Ripley, Travolta & I have decided that we'd all like to try again, but this time the deadlines December. Ripley is due insem at the end of this week. I'm going to wait until after holiday to give my body time to recover. So here goes back on the rollercoaster ride again!! I'm quite excited by the idea, but am worried it will go horribly wrong again, but as long as we stick to the cut off point we should be fine.

Thursday, April 12, 2007

 
Went for the internal scan yesterday at the hospital, everythings ok which is good, tho I'm still bleeding but it's getting lighter now. Ripley & I are thinking of having a break from trying. We have a big holiday booked in 6 weeks time to go to Canada for 2 weeks. We will then talk once we get back to see if we want to try again or whether to call it quits.

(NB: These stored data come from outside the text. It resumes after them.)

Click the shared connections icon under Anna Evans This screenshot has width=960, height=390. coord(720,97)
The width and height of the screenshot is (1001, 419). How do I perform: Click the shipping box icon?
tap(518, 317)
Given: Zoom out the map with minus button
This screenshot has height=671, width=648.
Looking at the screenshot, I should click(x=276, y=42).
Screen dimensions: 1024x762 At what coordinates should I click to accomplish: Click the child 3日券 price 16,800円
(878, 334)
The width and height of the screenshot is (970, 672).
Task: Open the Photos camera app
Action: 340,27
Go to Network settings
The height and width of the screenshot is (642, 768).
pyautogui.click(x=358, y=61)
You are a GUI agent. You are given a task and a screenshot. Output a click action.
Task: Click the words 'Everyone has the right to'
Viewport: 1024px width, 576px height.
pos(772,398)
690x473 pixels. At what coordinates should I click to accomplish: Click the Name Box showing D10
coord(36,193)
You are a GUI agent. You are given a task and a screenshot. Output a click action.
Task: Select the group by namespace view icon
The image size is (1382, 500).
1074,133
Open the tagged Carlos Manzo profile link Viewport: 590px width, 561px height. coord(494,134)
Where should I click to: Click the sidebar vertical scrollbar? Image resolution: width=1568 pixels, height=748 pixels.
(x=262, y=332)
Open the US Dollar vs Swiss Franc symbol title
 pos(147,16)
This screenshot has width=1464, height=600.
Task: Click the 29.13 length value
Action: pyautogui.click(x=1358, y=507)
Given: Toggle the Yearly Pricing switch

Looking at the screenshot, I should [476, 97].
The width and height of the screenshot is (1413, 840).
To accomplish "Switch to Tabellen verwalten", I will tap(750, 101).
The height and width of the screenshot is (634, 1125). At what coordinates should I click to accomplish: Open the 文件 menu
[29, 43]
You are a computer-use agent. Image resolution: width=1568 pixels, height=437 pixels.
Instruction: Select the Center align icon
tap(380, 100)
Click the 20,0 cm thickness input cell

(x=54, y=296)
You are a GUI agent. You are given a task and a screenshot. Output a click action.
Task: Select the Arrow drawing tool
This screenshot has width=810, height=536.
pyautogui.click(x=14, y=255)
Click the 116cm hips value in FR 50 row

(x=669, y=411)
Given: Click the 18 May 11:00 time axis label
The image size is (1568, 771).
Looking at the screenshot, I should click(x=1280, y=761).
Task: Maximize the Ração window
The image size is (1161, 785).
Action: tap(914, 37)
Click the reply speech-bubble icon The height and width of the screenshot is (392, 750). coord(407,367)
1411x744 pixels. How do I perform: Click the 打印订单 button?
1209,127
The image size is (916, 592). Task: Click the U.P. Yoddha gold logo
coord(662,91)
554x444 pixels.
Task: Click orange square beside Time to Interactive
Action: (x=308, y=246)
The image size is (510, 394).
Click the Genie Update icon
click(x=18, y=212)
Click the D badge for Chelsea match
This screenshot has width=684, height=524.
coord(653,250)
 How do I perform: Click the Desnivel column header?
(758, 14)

Ripley's storing up for a long post, but otherwise we may not post again till after our holiday (June). Good luck everyone else who's trying!


Monday, April 09, 2007

 
I'm still bleeding quite heavy, luckily I'm not at work due to the easter bank holiday weekend & don't have to be back until Wednesday, so least I get a chance to rest & recover before getting back into the daily grind. Ripley has been so tremendous & supportive. I feel so lucky & so loved. I couldn't have got through this whole ordeal without her. We are so gutted. We went shopping earlier & there's just so many babies & pregnant women about. I was queueing at a checkout & I was getting so angry because the shop assistant was so slow that I thought to myself that if anyone dared push, shove or talk to me I would just bark at them....luckily no-one did!! Ripley has been making sure that I have a dose of iron everyday, today we're having watercress soup for dinner...yum.

Sunday, April 08, 2007

 

Some Links

We found these sites useful:

Miscarriage Clinic

Miscarriage Association


 

Sadness

5 days later & I'm still bleeding quite heavy, & it doesn't seem to ease off. The cramps were quite severe yesterday so I had to give in & take some pain killers. I feel quite tired & I just want this over with so I can move on, everytime I go to the loo it's a constant reminder on what could have been. It would have been 8 weeks tomorrow, but looking back I think it died a week or so before I started bleeding, as my symptons just dissapeared. I'm grateful that I lost it earlier than later tho, that gives me some comfort at least. Travolta came round last night & we had a drink or two, first time in months! He's been great but I don't think he can comprehend what I'm actually going through, I don't think men in general can. I will be having an internal scan on Wednesday afternoon to see if everythings gone, I'm not looking forward to this, but hopefully they'll tell me everythings fine.

Friday, April 06, 2007

 

Not Good News

I started bleeding on Tuesday afternoon. I phoned my doctors surgery & they told me to go to A&E as soon as possible. I was at work at the time so left pretty sharpish. Luckily I had told someone at work the week before that I was pregnant so they could cover for me. The doctors at the hospital was so nice & reassuring, & they didn't bat an eyelid that I had brought Ripley with me. They took a blood sample to test for my hcg levels & then the doctor did an internal examination to feel if everything was ok & to take a swab. Unfortunately the bleeding got heavier, and it turns out I am miscarrying. There is so little information about this - what happens to your body. I can't write it all down now, what's happening to me, but I will. It's quite a hard time for me, Ripley and Travolta. We're going to get together for a good cry tomorrow. I know in time we'll be alright.